Release 5.3 of TXL, a rapid prototyping system for programming languages
and program transformations, is now available via anonymous ftp from
qusuna.qucis.queensu.ca (130.15.1.100) in the directory 'txl'. Release
5.3 fixes a number of bugs in release 5.2, in particular a bug in patterns
targeted at left-recursive productions, and adds support for arbitrary
comment conventions, in particular for C and C++ commenting and the %
operators.


TXL 5.3 is distributed in portable ANSI C source form only, and you must
compile it for your particular Unix system. It has been tested on all of
the VAX, Sun/3, Sun/4, NeXT, and DECstation MIPS, and meets 'gcc -ansi
-pedantic' so should compile on almost anything.


Full information on the details of fetching TXL can be obtained by
fetching the 00README file, like so:


        myunix% ftp 130.15.1.100
        Connected to 130.15.1.100.
        220 qusuna FTP server (Version 5.56 Thu Apr 18 13:08:27 EDT 1991) ready.
        Name (130.15.1.100:cordy): anonymous
        331 Guest login ok, send ident as password.
        Password: cordy@myunix
        230 Guest login ok, access restrictions apply.
        ftp> cd txl
        250 CWD command successful.
        ftp> get 00README
        200 PORT command successful.
        150 Opening ASCII mode data connection for 00README (1688 bytes).
        226 Transfer complete.
        local: 00README remote: 00README
        1731 bytes received in 0.04 seconds (42 Kbytes/s)
        ftp> quit
        221 Goodbye.
        myunix%


I will attempt to service any email requests from those who do not have
FTP access as well, but such requests will be serviced very slowly over
the next couple of months and I don't have time to try to fix any email
addresses that don't work from my site directly as sent to me.

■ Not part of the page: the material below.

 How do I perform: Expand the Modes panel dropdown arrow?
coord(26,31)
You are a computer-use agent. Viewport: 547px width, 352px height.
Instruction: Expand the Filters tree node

For those of you who have forgotten what TXL is good for, I have
reproduced the TXL 5.3 ABSTRACT file below.


Jim Cordy
---
Prof. James R. Cordy cordy@qucis.queensu.ca
Dept. of Computing and Information Science James.R.Cordy@QueensU.CA
Queen's University at Kingston cordy@qucis.bitnet
Kingston, Canada K7L 3N6 utcsri!qucis!cordy




----- TXL ABSTRACT -----


Subject: TXL 5.3, a Rapid Prototyping Tool for Computer Languages


Release 5.3 of TXL: Tree Transformation Language is now available via
anonymous FTP from qusuna.qucis.queensu.ca (130.15.1.100).

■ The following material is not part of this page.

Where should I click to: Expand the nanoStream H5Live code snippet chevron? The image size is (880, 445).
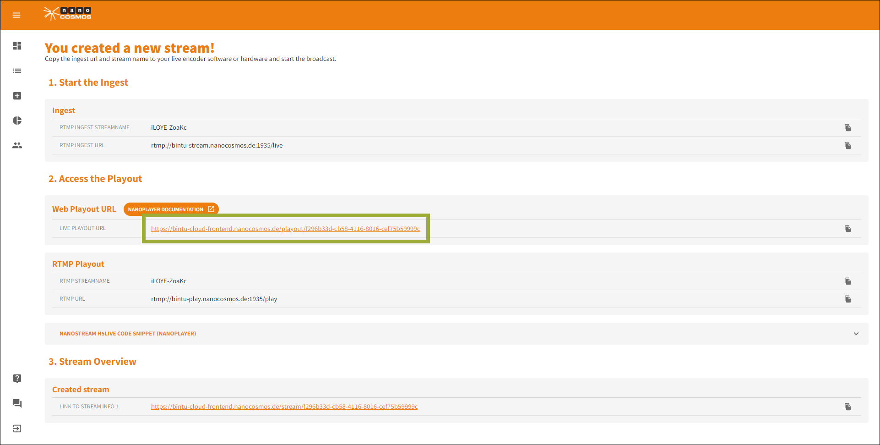856,334

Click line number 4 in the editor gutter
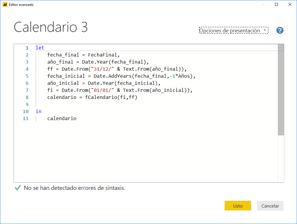tap(27, 69)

TXL 5.3, (c) 1988-1991 Queen's University at Kingston
-----------------------------------------------------
Here's the language prototyping tool you've been waiting for! TXL is a
generalized source-to-source translation system suitable for rapidly
prototyping computer languages and langauge processors of any kind. It
has been used to prototype several new programming languages as well as
specification languages, command languages, and more traditional program
transformation tasks such as constant folding, type inference and source
optimization.


TXL is NOT a compiler technology tool, rather it is a tool for use by
average programmers in quickly prototyping languages and linguistic tasks.
TXL takes as input an arbitrary context-free grammar in extended BNF-like
notation, and a set of show-by-example transformation rules to be applied
to inputs parsed using the grammar. TXL will automatically parse inputs
in the language described by the grammar, no matter if ambiguous or
recursive, and then successively apply the transformation rules to the
parsed input until they fail, producing as output a formatted transformed
source.


TXL is particularly well suited to the rapid prototyping of parsers (e.g.,
producing a Modula 2 parser took only the half hour to type in the Modula
2 reference grammar directly from the back of Wirth's book), pretty
printers (e.g., a Modula 2 paragrapher took another ten minutes to insert
output formatting clues in the grammar), and custom or experimental
dialects of existing programming languages (e.g., Objective Turing was
prototyped by transforming to pure Turing and using the standard Turing
compiler to compile the result).


TXL 5.3 comes with fully portable ANSI C source automatically translated
from the Turing Plus original, self-instruction scripts and a pile of
examples of its use in various applications.